(Data records Opens)

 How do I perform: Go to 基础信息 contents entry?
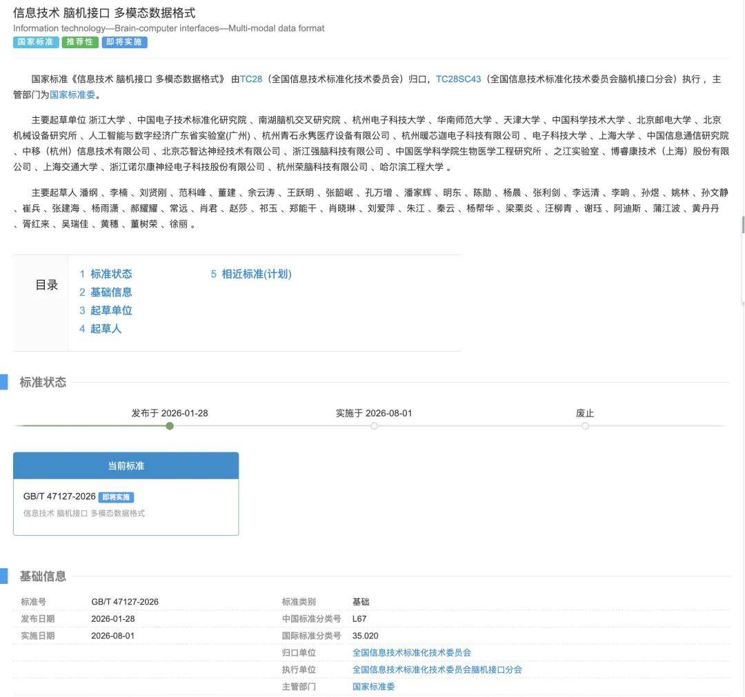click(110, 292)
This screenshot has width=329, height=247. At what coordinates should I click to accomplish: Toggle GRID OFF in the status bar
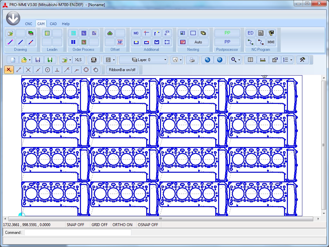(100, 225)
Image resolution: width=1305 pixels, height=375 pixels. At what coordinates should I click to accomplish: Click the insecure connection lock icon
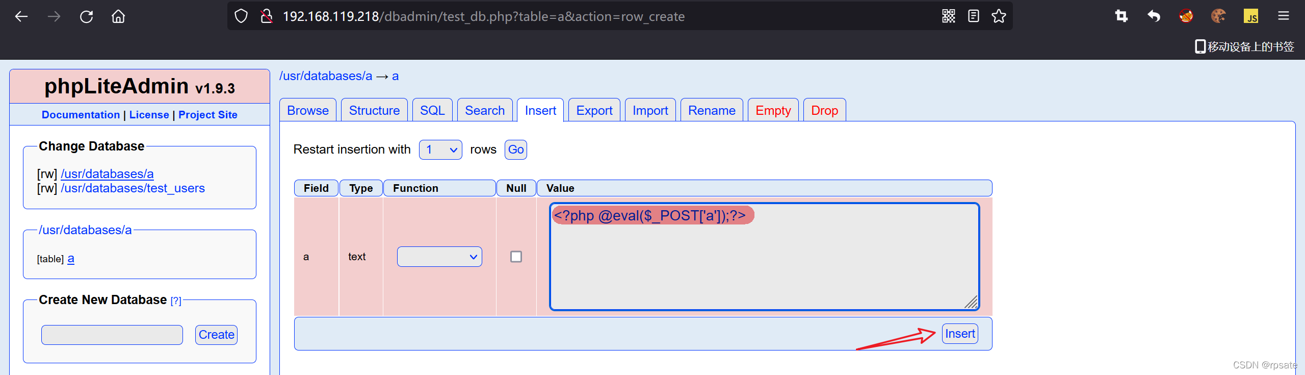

(Data records Closes)

Exercise instructions -
If pictures appear among the records, do not carry them over; retype the rest exactly.

Response to the task -
 How do I perform: Go to 基础信息 contents entry?
click(110, 292)
This screenshot has width=329, height=247. At what coordinates should I click to accomplish: Toggle GRID OFF in the status bar
(100, 225)
Image resolution: width=1305 pixels, height=375 pixels. At what coordinates should I click to accomplish: Click the insecure connection lock icon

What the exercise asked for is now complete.